Corrisponde alla costruzione della grande torre poligonale, quasi completamente conservata nella sua originaria imponenza (fig.1) La torre, edificata probabilmente a rinforzo del precedente circuito murario e successivamente inglobata nel nuovo, rappresenta un episodio costruttivo a sé nel complesso monumentale. La particolare forma dell'edificio, la tecnica muraria con rifinitura dei conci in pietra a bugnato, non trova confronti con le altre strutture sommitali. E' possibile, per tale motivo, rapportare questa attività ad un particolare momento storico, che comportò sicuramente l'arrivo di maestranze specializzate esterne. Momento che, in via del tutto preliminare, potremmo collocare alla metà del XIII secolo, in coincidenza proprio dell'occupazione della Rocca nel 1241, durante il regno di Federico II, da parte di un vicario imperiale.

Periodo D:

In questo periodo, cronologicamente compreso tra la fine del XIII secolo e la prima metà di quello successivo, si verifica il più consistente ampliamento dell'area sommitale (tav.1). In coincidenza, presumibilmente, del passaggio della Rocca nelle mani del conte Giacomo di S.Fiora, che la scelse come residenza principale, il precedente edificio ad un solo piano venne in parte ricostruito e dotato di un secondo livello, assumendo le forme dell'attuale palazzo. È probabile che in questi anni si provvedette alla riorganizzazione del cortile adiacente il palazzo, con la costruzione di nuove strutture e la realizzazione di una grande porta di accesso delle medesime dimensioni di quella che permetteva l'entrata al piano terreno del palazzo39.

Intorno alla residenza signorile furono costruiti nuovi edifici in pietra e la cinta, in particolare sul lato sud, subì un grande ampliamento, venendo così a definire il percorso del circuito murario oggi visibile (fig.2).

 

Periodo E:

Appartengono a questo periodo alcune operazioni di rifacimento e restauro nel palazzo e nel resto delle strutture murarie sommitali (fig.1).

Nel palazzo il rifacimento del solaio che divideva il piano terreno dal primo livello comportò un leggero innalzamento di quota dello stesso piano pavimentale e l'apertura di una nuova entrata ai piani alti, posta sul lato ovest. Contemporaneamente fu ricostruita la parte sommitale di tutti i muri perimetrali dell'edificio, con probabilità dotati di una nuova copertura, oggi distrutta. I rifacimenti riguardarono anche i tratti superiori dei muri che chiudevano a nord il preesistente cortile adiacente il palazzo, ora non più aperto ma trasformato in uno spazio abitativo chiuso.

■ Dati forniti:
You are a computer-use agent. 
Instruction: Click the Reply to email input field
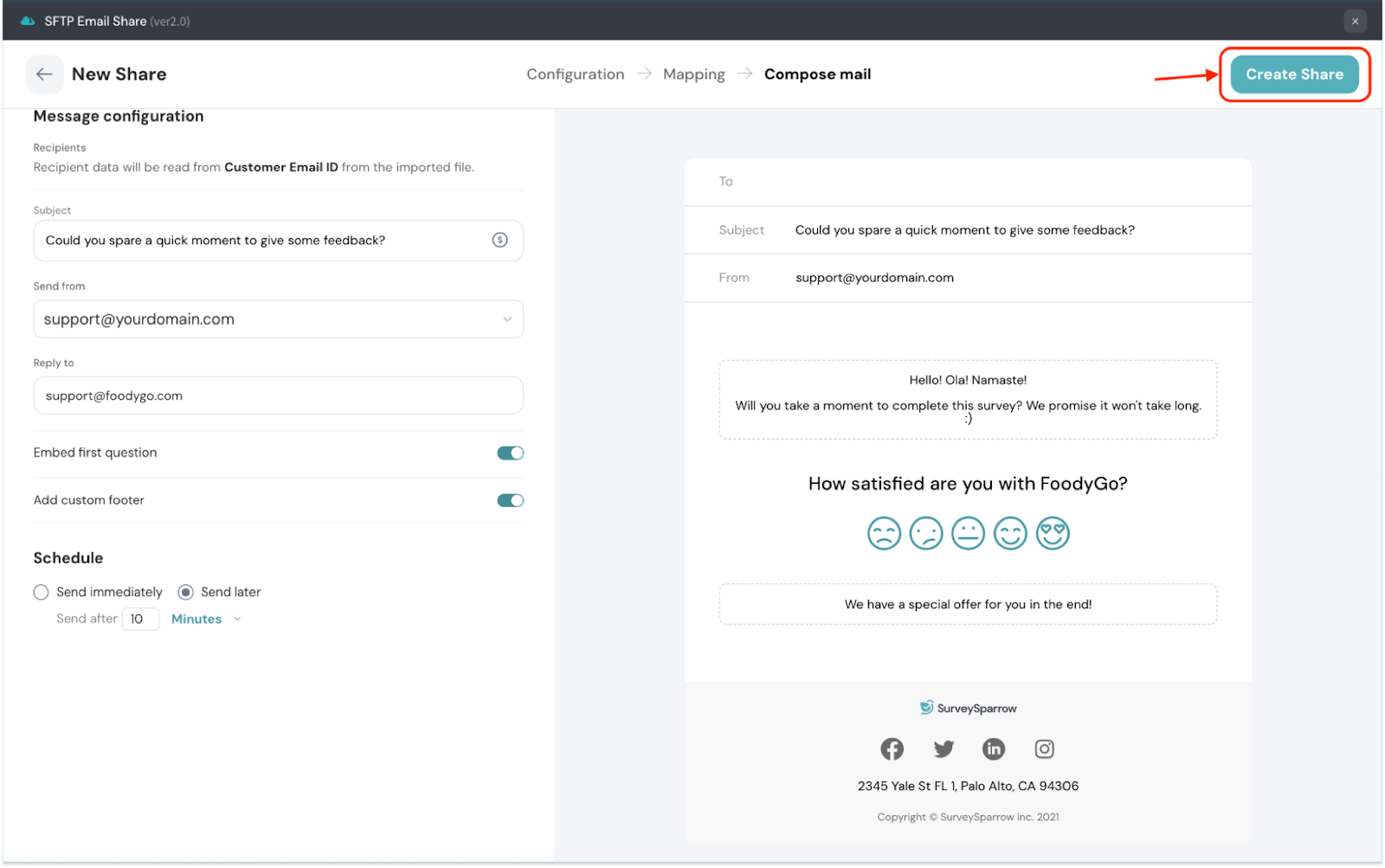coord(278,395)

■ Compiti da svolgere:
[1] Per favore, stampa la parte dell'estratto sulla Rocca compresa tra "Appartengono a questo" e "spazio abitativo chiuso.", inclusi.
[2] Elenca, nell'ordine in cui compaiono e senza ripetizioni, tutti i rimandi a figure e tavole presenti nell'estratto sulla Rocca.
[3] Riprendi l'estratto sulla Rocca e proseguilo dopo la sua ultima frase.

■ Soluzioni degli esercizi:
[1]
Appartengono a questo periodo alcune operazioni di rifacimento e restauro nel palazzo e nel resto delle strutture murarie sommitali (fig.1).

Nel palazzo il rifacimento del solaio che divideva il piano terreno dal primo livello comportò un leggero innalzamento di quota dello stesso piano pavimentale e l'apertura di una nuova entrata ai piani alti, posta sul lato ovest. Contemporaneamente fu ricostruita la parte sommitale di tutti i muri perimetrali dell'edificio, con probabilità dotati di una nuova copertura, oggi distrutta. I rifacimenti riguardarono anche i tratti superiori dei muri che chiudevano a nord il preesistente cortile adiacente il palazzo, ora non più aperto ma trasformato in uno spazio abitativo chiuso.

[2] fig.1, tav.1, fig.2

[3]
Consistenti restauri della cinta muraria, portarono in alcuni casi, al totale rifacimento di interi tratti del circuito difensivo relativi in particolare alla parte nord-est.

Queste attività costruttive sono cronologicamente collocabili tra la fine del XIV secolo e la prima metà di quello successivo quando, dopo una serie di passaggi di proprietà e di relativi attacchi, la Rocca passò di nuovo nelle mani dei conti di S.Fiora che provvedettero probabilmente al suo restauro.

Periodo F:

L'ultimo periodo, caratterizzato da numerose attività costruttive, corrisponde al XVII secolo quando questa divenne dimora di contadini affittuari che vi apportano una serie di modifiche in relazione alle proprie esigenze.

L'interno del palazzo venne infatti suddiviso in tre piccoli ambienti dotati di una propria entrata. Nel cortile adiacente fu ricavata dal preesistente edificio una cisterna, mentre molte strutture comprese entro la cinta e parte della cinta stessa, subirono rifacimenti relativi ad operazioni di rialzamento o restauro di parte delle murature (fig.1).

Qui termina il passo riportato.